Moving to the dark art of CTFC FX spec positioning...despite signs of life across all sectors of the Japanese economy, the short yen position is at a multi-year extreme:


And we remember from 2017 what can happen when the story “flips” in a currency with an extreme and structural short position:




Currencies are a zero-sum game (in DM, anyway)....but here the odds aren’t even. You’re getting good terms to take JPY risk here.


Lastly, there is the tailwind from the dollar and capital flows. After the combination of dormant domestic demand, the Fukushima earthquake, and high oil and food prices crushed the current account early in this decade, the surplus is back, baby!


Just as important, as the American consumer has picked up some speed, the US c/a deficit has started to turn lower again.
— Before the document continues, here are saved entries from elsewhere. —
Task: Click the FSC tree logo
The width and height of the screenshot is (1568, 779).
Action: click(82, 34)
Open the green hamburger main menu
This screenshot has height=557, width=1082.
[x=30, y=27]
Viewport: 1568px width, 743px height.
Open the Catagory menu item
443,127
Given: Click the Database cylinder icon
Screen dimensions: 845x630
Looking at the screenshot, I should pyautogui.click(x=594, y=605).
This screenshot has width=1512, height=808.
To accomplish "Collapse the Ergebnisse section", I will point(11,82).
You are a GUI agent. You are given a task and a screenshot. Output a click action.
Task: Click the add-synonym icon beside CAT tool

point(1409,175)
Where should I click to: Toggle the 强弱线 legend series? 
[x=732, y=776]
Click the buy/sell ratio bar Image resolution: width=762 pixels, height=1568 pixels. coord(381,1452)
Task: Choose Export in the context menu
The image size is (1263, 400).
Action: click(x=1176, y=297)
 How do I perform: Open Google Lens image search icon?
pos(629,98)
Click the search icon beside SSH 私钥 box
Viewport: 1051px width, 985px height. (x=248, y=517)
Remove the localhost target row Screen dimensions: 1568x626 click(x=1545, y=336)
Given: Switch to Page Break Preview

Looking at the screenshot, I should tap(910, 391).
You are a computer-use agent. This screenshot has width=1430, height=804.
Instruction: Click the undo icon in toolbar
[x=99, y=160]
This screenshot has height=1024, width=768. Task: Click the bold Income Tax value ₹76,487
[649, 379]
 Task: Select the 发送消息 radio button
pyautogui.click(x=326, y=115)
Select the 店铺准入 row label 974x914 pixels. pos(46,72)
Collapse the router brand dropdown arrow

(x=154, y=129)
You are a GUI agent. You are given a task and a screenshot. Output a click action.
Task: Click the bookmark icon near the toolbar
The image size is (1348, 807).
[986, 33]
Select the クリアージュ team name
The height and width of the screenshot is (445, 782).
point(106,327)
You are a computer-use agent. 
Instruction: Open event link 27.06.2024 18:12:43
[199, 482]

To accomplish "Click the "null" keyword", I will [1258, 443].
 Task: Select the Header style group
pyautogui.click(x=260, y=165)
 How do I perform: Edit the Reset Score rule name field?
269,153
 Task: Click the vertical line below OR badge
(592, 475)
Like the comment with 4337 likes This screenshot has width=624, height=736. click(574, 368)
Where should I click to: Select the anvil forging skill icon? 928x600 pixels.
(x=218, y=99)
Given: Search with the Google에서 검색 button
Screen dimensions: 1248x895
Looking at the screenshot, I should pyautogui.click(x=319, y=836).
Historical evidence suggests that the combination of a rising surplus in Japan and a deficit of 2.5% or higher in the US is a negative signal for the dollar.


And indeed, as I noted last week and IPA will be glad to tell us again, there is significant air beneath the dollar here, even after the poor performance in 2017.




And just as an aside, despite my misgivings last fall, I don’t see the structural support for an acceleration in inflation that will trigger a more aggressive hiking cycle, and subsequent USD appreciation--from the FOMC.  Nor do I buy into the policy-driven growth renaissance in the US. The economic surprise index tells me there is more downside than upside there, too.




Putting it all together as we like to say….cheap valuations, attractive positioning, strong fundamentals and potential for positive surprises from both sides of the trade (monetary in Japan, economic in the US) makes for an attractive risk-reward in buying yen.


There it is. The first case I’ve ever made to buy yen. Deflector shields are down, blast away.